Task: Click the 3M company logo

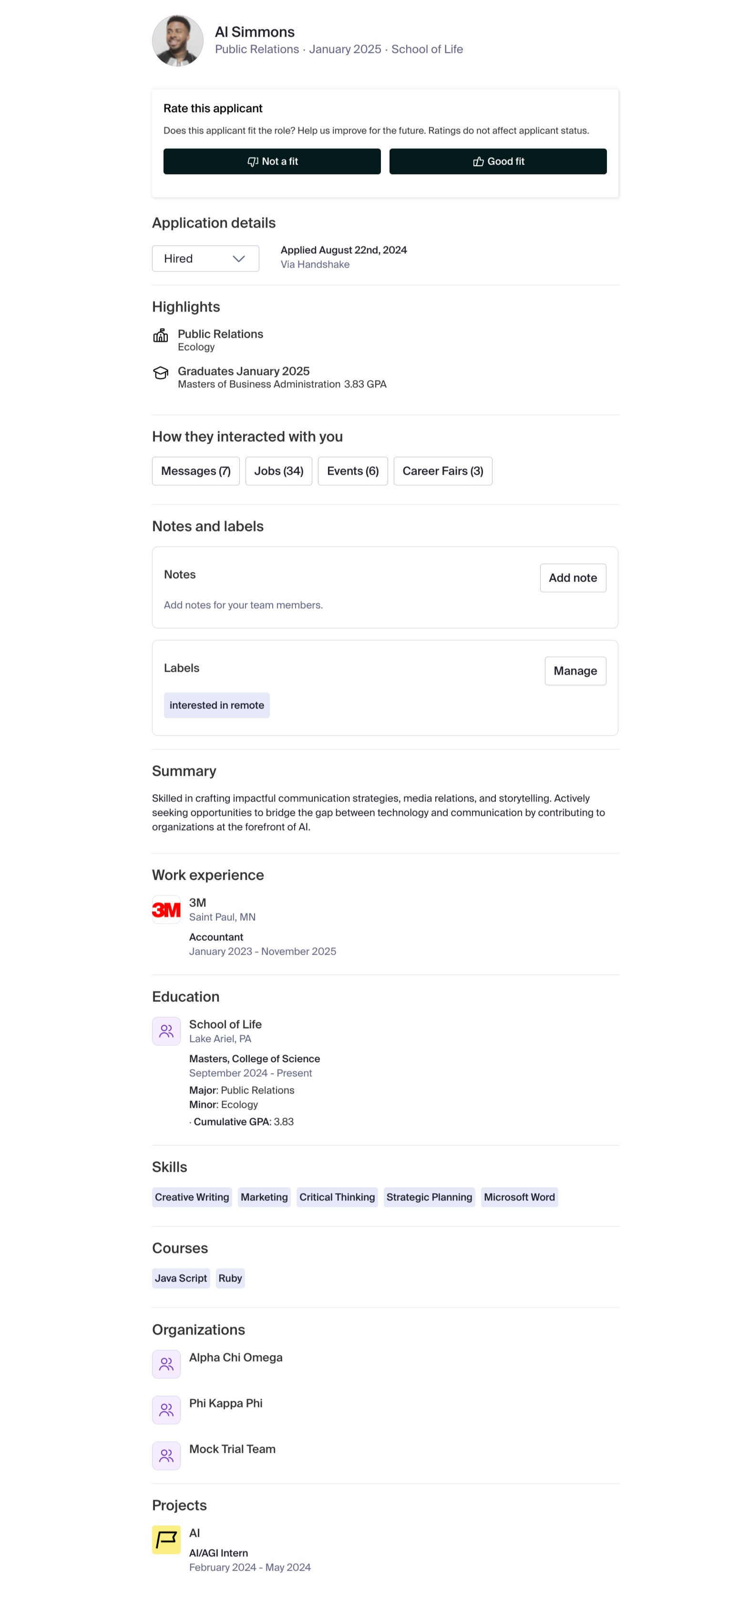Action: (x=166, y=910)
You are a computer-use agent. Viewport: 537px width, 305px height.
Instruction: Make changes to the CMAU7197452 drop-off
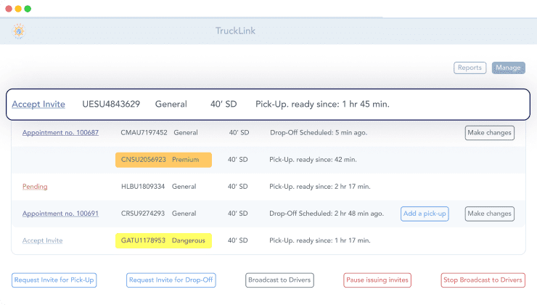(489, 133)
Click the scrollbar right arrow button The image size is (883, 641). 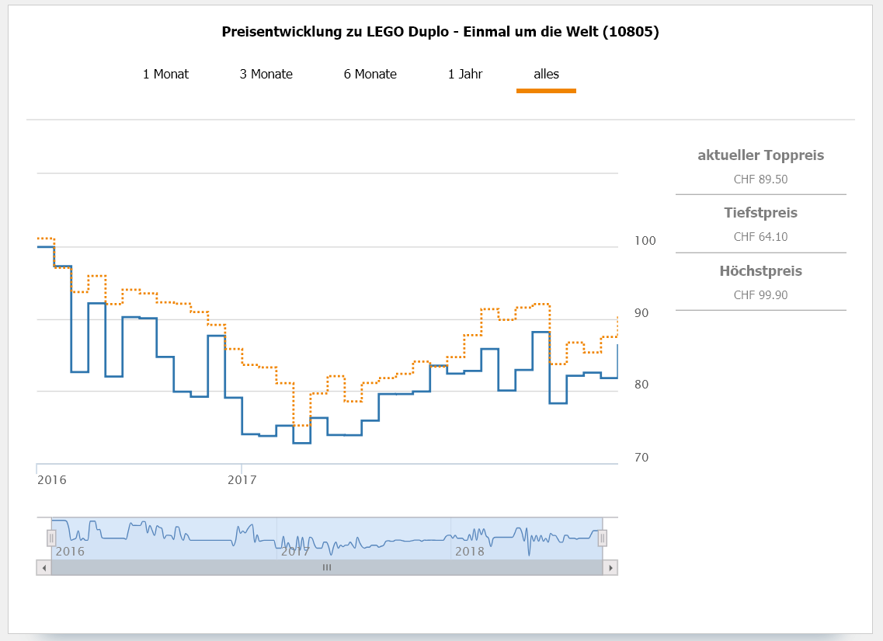tap(610, 568)
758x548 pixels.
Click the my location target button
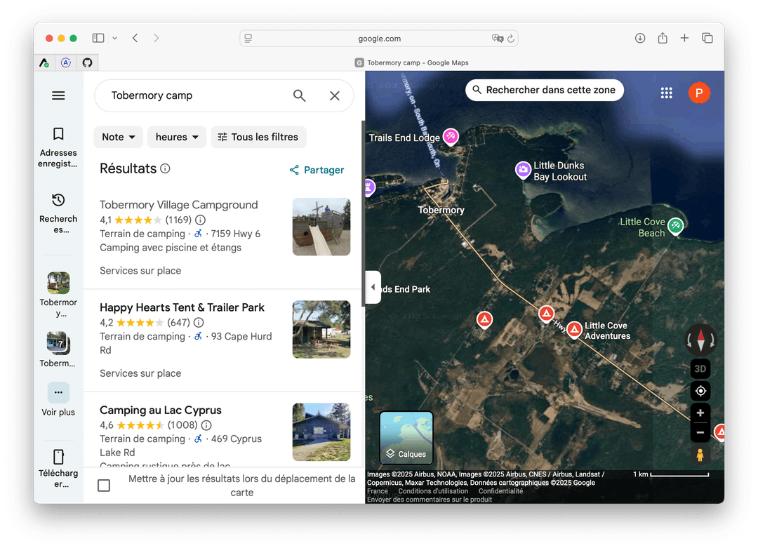700,391

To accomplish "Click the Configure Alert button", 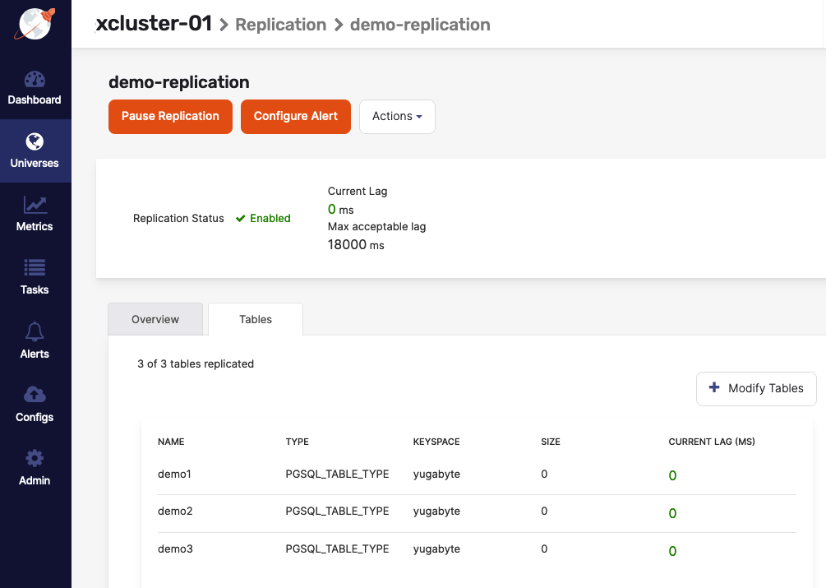I will pos(296,117).
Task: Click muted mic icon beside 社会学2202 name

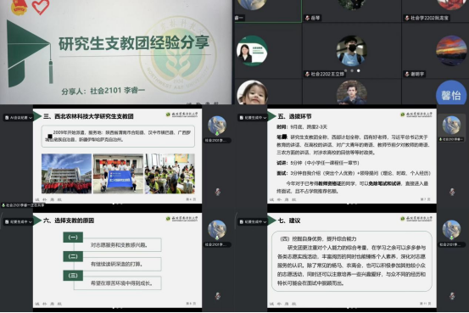Action: (x=407, y=18)
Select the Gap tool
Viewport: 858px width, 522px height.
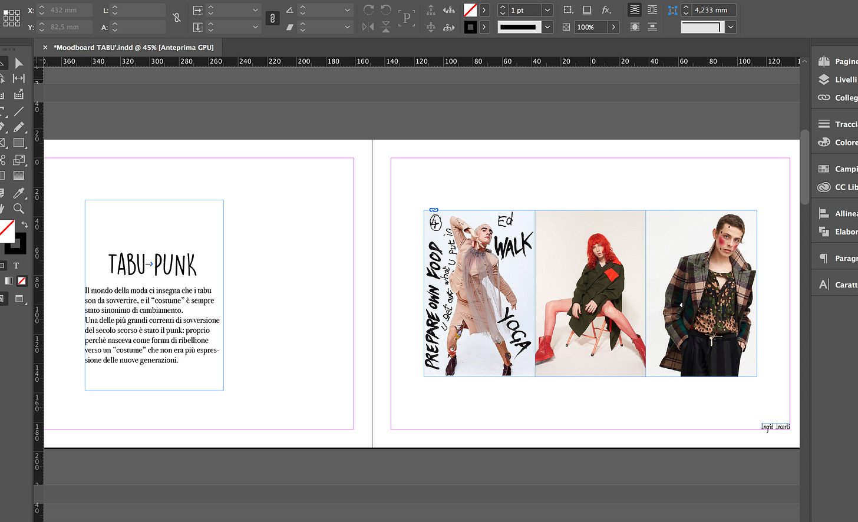tap(19, 78)
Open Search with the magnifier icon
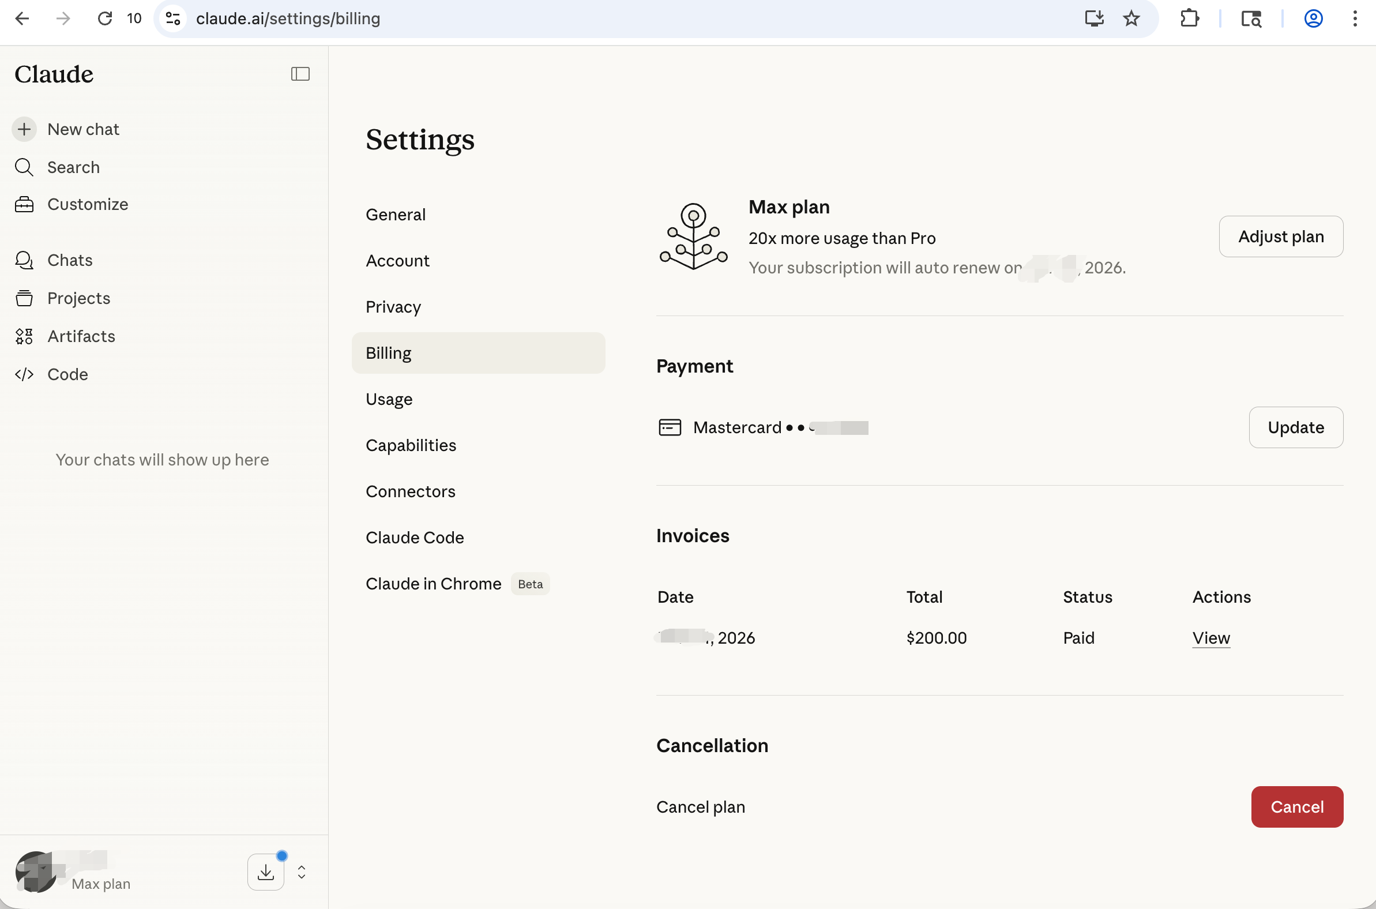 coord(24,167)
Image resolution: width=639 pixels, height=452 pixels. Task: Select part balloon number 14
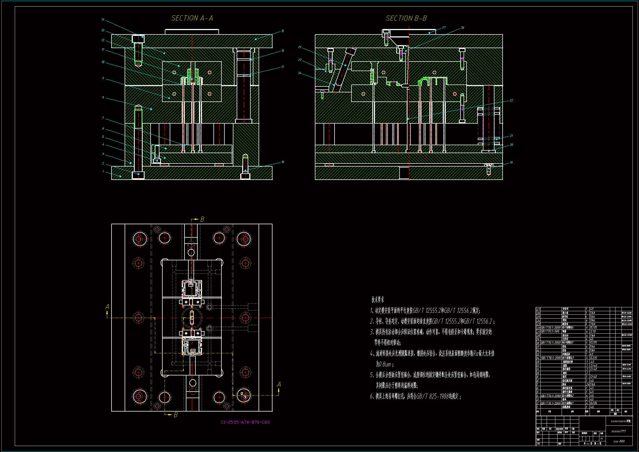103,19
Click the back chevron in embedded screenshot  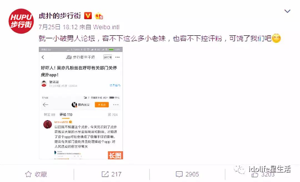(43, 57)
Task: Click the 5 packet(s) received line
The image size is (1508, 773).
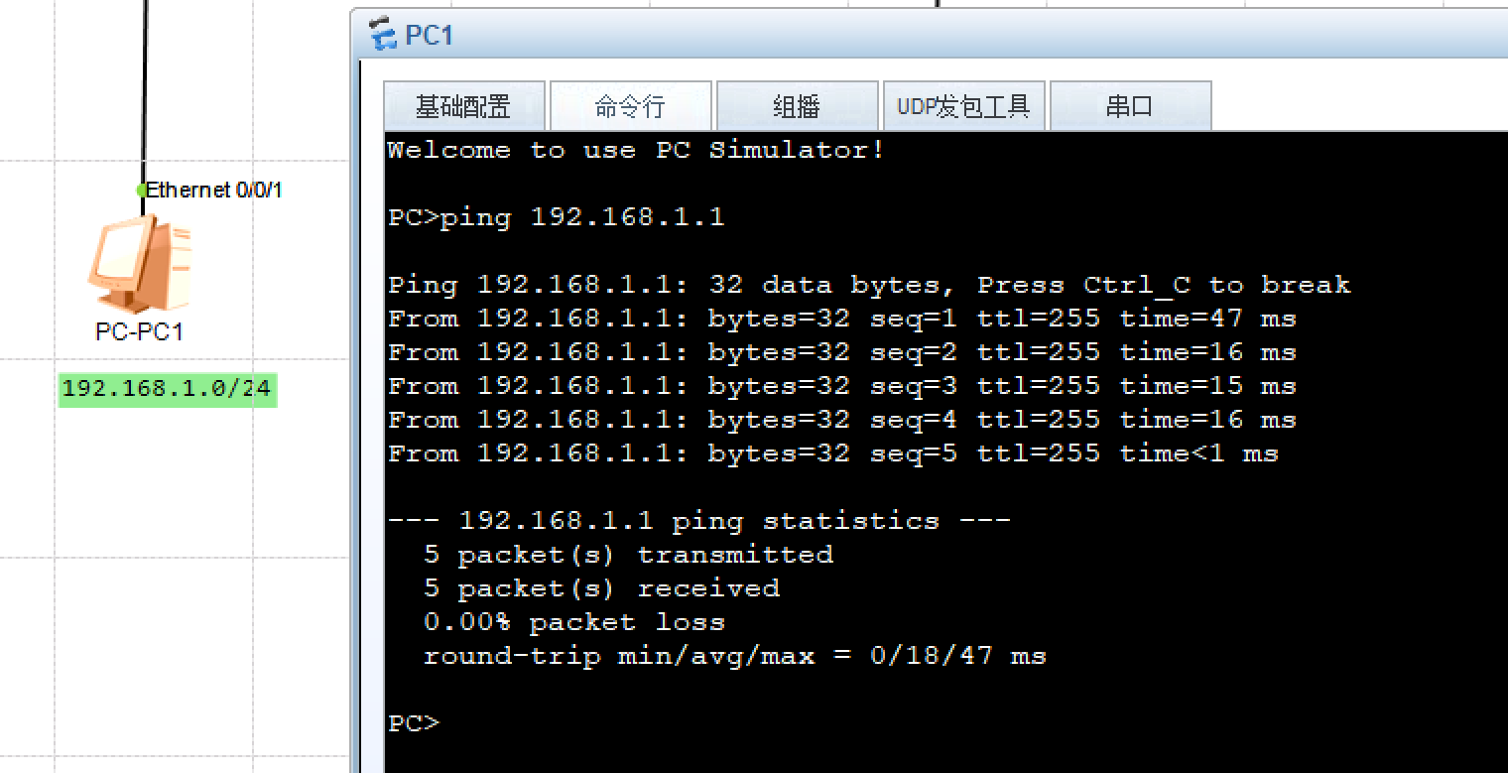Action: tap(601, 588)
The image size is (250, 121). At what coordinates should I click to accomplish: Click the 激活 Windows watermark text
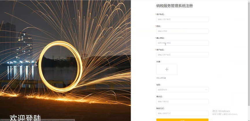click(221, 111)

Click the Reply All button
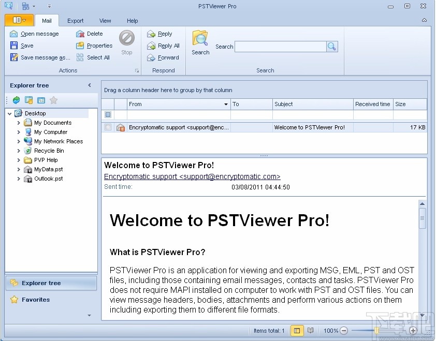point(165,46)
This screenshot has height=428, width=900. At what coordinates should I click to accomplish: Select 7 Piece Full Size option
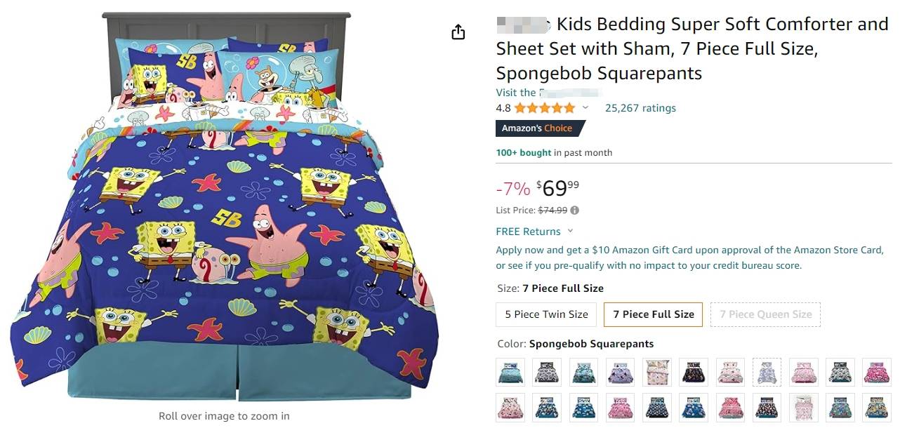click(x=653, y=314)
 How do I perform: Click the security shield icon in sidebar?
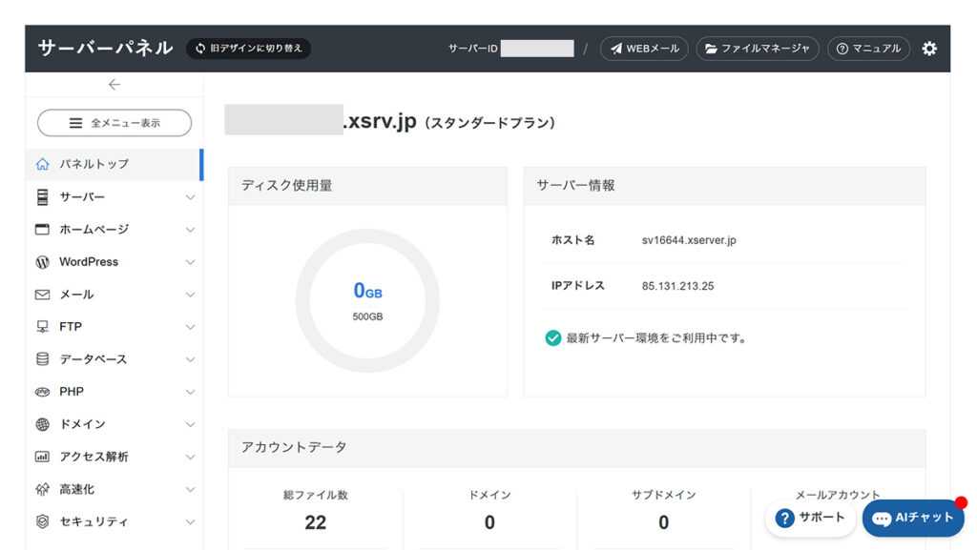click(42, 521)
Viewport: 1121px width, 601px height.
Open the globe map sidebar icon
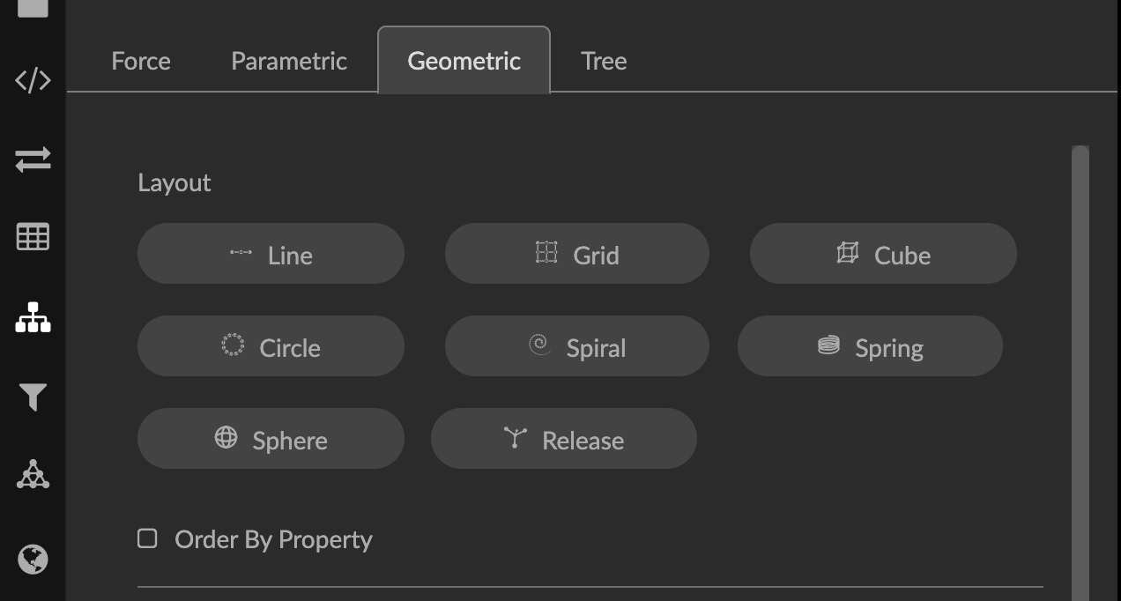(x=33, y=559)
· · · · · · ·
*INSTRUCTIONS TO FOLLOW*: Rewrite everything from the line containing "The image size is (250, 121)." down to the last of the lines as a numbered list, leaving out blank lines and the pictures.

*CORRECT RESULT*:
1. The image size is (250, 121). At what coordinates should I click to accomplish: Click the 激活 Windows watermark text
2. click(221, 111)
3. Click the Reply All button
4. point(165,46)
5. This screenshot has height=428, width=900. At what coordinates should I click to accomplish: Select 7 Piece Full Size option
6. click(x=653, y=314)
7.  How do I perform: Click the security shield icon in sidebar?
8. click(42, 521)
9. Viewport: 1121px width, 601px height.
10. Open the globe map sidebar icon
11. (x=33, y=559)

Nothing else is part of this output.